EXERCISE DESCRIPTION - Your answer should be the lines below from the one holding "Go to the Device tab" through the one holding "Viewport: 707px width, 620px", copied exactly and with nothing else.

INPUT DATA -
|---|
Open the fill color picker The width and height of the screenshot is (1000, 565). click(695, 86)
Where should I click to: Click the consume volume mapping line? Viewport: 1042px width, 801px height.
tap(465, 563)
|---|
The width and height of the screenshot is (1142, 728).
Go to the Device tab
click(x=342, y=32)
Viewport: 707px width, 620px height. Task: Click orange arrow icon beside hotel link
|---|
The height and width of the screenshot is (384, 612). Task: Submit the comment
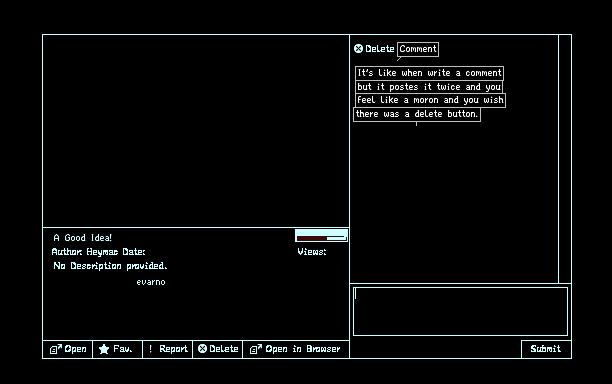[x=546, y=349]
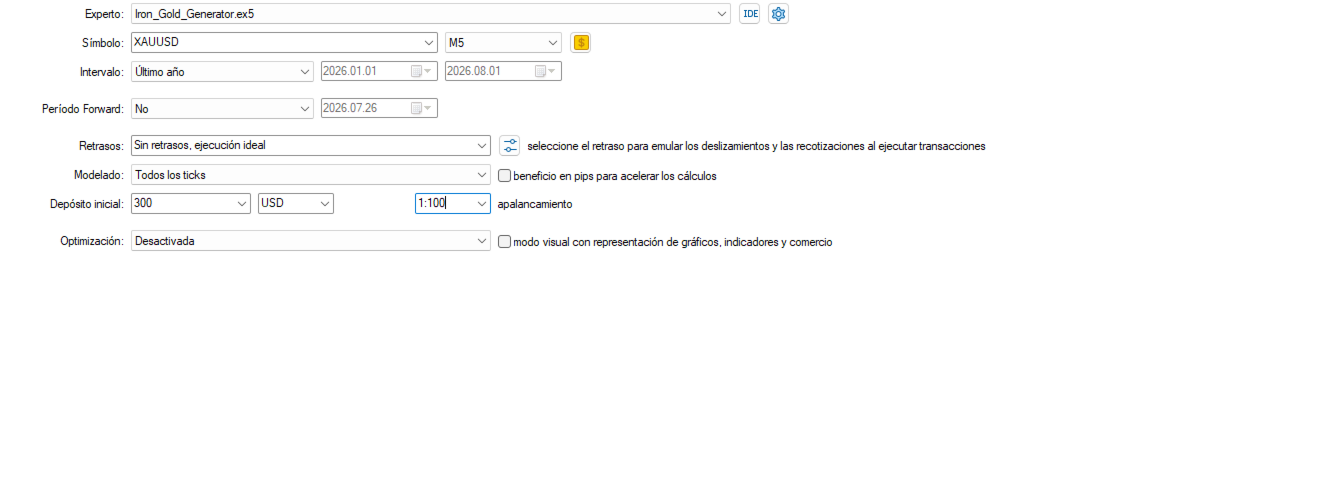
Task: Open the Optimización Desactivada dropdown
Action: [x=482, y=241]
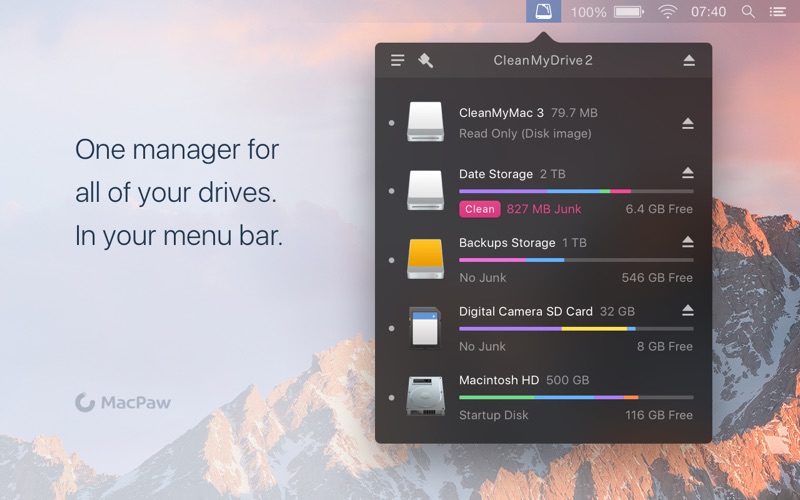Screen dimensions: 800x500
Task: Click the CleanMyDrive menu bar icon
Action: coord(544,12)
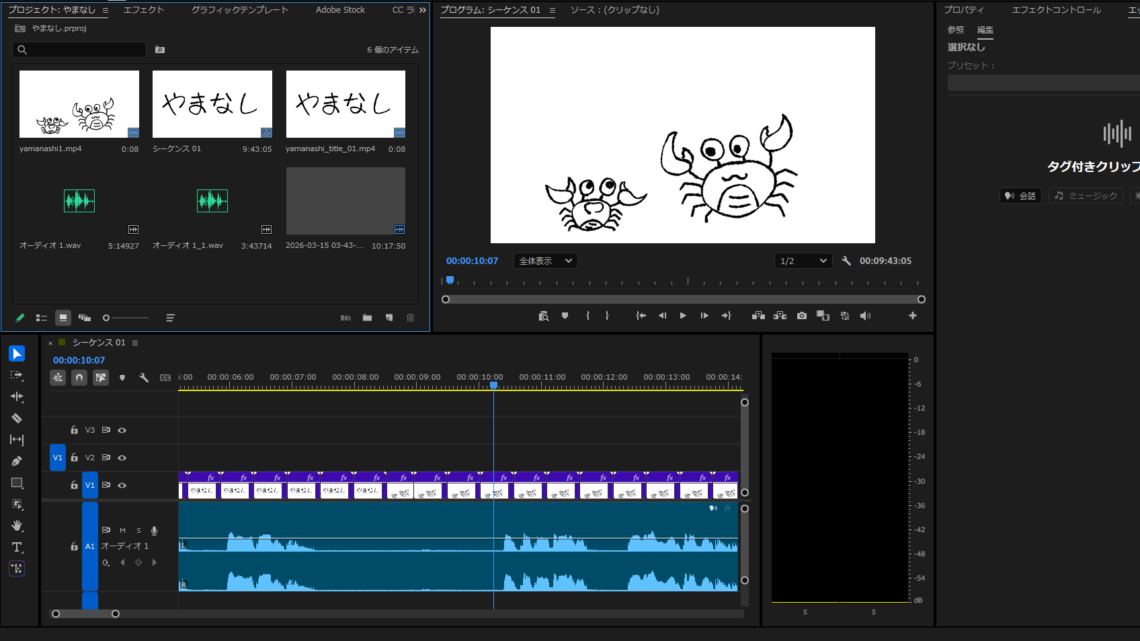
|---|
RESPONSE TO THE TASK -
Go to the Device tab
click(x=342, y=32)
Viewport: 707px width, 620px height. Task: Click orange arrow icon beside hotel link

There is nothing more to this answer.